───── RECORDS PROVIDED

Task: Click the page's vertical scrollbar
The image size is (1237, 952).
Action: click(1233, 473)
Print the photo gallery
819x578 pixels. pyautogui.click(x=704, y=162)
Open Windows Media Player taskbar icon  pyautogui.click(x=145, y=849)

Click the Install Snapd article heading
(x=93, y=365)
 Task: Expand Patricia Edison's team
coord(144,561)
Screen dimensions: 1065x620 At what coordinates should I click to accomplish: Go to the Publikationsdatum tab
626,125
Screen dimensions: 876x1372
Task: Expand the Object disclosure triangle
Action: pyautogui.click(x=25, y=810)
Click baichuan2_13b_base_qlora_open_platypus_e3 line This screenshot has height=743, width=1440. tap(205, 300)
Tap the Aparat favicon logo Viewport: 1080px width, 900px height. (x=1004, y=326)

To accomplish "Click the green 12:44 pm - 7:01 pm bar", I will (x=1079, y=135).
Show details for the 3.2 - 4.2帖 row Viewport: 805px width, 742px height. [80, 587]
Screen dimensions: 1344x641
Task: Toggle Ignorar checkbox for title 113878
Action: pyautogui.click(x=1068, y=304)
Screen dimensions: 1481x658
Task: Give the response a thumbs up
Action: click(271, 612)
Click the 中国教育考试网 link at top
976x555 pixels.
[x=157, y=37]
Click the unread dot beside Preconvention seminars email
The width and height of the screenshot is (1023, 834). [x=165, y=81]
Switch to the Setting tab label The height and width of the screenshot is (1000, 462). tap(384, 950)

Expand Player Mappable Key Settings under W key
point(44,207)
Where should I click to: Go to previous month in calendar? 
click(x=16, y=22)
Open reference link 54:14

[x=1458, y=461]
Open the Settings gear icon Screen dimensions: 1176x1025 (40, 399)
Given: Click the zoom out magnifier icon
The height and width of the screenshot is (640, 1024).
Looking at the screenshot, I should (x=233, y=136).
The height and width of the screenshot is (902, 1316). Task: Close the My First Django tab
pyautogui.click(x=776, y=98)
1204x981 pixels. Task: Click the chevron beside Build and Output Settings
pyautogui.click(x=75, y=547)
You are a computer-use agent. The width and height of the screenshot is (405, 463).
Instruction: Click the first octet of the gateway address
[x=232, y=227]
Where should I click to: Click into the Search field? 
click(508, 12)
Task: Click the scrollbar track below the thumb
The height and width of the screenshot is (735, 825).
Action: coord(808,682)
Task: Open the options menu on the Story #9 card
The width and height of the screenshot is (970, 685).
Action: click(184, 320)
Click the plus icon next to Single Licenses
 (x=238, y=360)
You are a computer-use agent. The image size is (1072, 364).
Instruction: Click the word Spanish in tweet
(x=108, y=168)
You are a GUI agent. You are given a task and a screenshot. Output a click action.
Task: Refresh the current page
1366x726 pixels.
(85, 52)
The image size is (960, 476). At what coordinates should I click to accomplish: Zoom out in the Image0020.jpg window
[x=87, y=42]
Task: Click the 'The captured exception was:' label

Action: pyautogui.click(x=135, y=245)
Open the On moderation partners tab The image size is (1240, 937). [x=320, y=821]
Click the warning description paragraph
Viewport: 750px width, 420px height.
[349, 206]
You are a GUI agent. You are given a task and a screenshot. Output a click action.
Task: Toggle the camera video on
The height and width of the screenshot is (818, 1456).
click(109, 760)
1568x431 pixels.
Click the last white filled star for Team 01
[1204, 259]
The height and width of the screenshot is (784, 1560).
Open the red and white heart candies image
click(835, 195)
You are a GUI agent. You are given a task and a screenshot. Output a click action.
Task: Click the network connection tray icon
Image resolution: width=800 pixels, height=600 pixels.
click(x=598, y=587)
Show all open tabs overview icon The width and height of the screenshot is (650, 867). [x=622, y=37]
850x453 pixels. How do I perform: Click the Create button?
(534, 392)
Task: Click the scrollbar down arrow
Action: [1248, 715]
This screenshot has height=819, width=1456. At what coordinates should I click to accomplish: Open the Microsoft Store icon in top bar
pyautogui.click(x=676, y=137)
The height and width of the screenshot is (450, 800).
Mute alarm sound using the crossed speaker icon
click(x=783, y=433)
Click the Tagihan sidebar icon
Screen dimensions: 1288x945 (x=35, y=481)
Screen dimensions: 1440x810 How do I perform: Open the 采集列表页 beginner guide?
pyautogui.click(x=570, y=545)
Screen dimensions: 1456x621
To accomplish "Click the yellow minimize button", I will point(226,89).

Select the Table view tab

──────────

▸ **YOUR ASSIGNMENT**
Read the records above. Show each line that has the string "computer".

▸ **WRITTEN REPLY**
You are a computer-use agent. The width and height of the screenshot is (405, 463).
You are a computer-use agent. The image size is (1072, 364).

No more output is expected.